悔恨の念にかられ、絶望に満ちたその表情は、もはやサラが今まで見てきた“強くたくましいキース団長”ではなかった。

まるで死人のような青白い顔に、ひどく充血した瞳。

生気のない、魂が抜けたようなキースの姿に、サラは言葉を失い、ただ立ち尽くすばかりであった。





「…生きていたんだな。」

細くかすれた声で、キースはポツリとつぶやく。

「はい。
…後方部隊・攻撃班、帰還出来たのは私だけです。
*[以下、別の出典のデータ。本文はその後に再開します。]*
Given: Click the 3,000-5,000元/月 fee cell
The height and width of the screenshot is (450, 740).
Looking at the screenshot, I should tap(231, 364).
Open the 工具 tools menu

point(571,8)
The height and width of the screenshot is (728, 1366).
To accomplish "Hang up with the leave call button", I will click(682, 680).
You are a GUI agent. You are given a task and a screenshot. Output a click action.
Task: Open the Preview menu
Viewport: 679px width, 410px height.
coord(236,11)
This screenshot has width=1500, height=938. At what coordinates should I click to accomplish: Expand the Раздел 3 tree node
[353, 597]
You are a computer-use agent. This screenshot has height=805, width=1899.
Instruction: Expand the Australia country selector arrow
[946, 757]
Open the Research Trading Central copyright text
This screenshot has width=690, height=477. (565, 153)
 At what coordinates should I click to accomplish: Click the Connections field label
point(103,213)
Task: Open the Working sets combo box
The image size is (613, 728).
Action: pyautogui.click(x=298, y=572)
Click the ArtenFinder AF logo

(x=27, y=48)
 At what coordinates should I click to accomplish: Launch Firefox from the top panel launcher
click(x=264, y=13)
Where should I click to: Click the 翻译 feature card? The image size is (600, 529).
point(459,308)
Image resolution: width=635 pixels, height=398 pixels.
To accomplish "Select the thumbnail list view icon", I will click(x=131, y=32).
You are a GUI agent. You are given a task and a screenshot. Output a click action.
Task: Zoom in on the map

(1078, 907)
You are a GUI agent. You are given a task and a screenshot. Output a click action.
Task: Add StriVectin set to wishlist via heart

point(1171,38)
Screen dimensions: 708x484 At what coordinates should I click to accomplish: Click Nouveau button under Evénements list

」



そう言うとサラは、固く目を閉じ、深々と頭を下げながらキースへと敬礼をした。



そんなサラの肩を、キースは強く掴む。

傷だらけのキースの手は、赤黒い血にまみれ、己の無力さを嘆くかのようにひどく震えていた。



「もう…いいんだ、サラ…。



…俺は…勘違いをしていたようだ。

自分は特別な存在であると…選ばれし者であると。



特別な存在はいる。

ただ…それが自分ではなかったんだ。



“凡人”は何も成し遂げる事が出来ない…。





サラ…俺はこのまま王都へ報告に向かう。
それが最後の任務になるだろう。





調査兵団は…終わりだ。」





唇を噛み締め、キースへと敬礼し続けるサラの瞳から、涙が溢れる。



その涙を、震えるキースの手がそっと拭った。





背を向け、立ち去るキースの背中が徐々に小さくなっていく。

自由の翼を背負ったキースの背中を、サラはただ見つめていた。